***** TEXT SHOWN

2/11/2005 06:54:00 PM|||Dave|||I’m starting a new category of posts, to be called “CFP's” (Call for Papers), in which I’ll be posting actual CFP’s drawn primarily from university English Depts. What’s that you say? You thought English Depts actually studied literature and weren’t postmodern, far left, agenda-laden, thoroughly politicized circle jerks? Think again.
While I realize it technically improper for me to use CFP's instead of CFPs, I'm nonetheless stuck on the former's aesthetics. The first installment of CFP's is a lengthy one, but leaps with colors of identity politics and is bountiful with gems of irrelevancy. The last entry, in particular, takes navel-gazing to a literal level (perhaps a post-recontextualized, self-reflexive, Lacanian meta-voyeuristic bit of irony on the part of the writer? Or just total frivolity? Or both at once?)
Below is the first installment of CFP. Give 'em your best post-structuralist, transgendered, neo-psychoanalytic, hermeneutic deconstructions!

**********

▸ QUESTIONS:
1 > Decide whether each statement below agrees with the blog post about the new CFP's category. Answer yes or no for each, and quote the words from the post that decide it.
(a) The CFP's in the new category will come mainly from university English departments.
(b) The writer considers "CFP's" the technically correct plural.
(c) The first installment is described as short.
2 > Write the next part of the blog post about the new CFP's category, starting after its final sentence.

***** SOURCE DATA

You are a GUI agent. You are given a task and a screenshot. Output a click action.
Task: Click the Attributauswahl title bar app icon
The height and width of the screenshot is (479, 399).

**********

▸ RESULTS OF THE TASKS:
1 >
(a) Yes: "drawn primarily from university English Depts."
(b) No: "I realize it technically improper for me to use CFP's instead of CFPs"
(c) No: "The first installment of CFP's is a lengthy one"

2 >
- CFP: The Fetishists, Masochists, and Other Sexual Dissidents of Romanticism - Proposals are now being accepted for the thirteenth annual conference of the North American Society for the Study of Romanticism, "Deviance and Defiance," to be held in Montreal, Canada, 13-17 August 2005. Special session: "The Fetishists, Masochists, and Other Sexual Dissidents of Romanticism". Papers are solicited that would broaden the notion, beyond adultery and onanism, of what was considered transgressive sexual behavior: possibilities include doll fetishism, hypnoticism and s/m, incestuous pleasures, and cross-dressing erotic encounters. In this post-Sadean but pre-Masochian era, what would or would not have been counted as sexual perversion in the public, medical, or legal eye? How do matters of sexual unorthodoxy inform notions of privacy and personal subjectivity? In what contexts were private vices regarded as socially subversive?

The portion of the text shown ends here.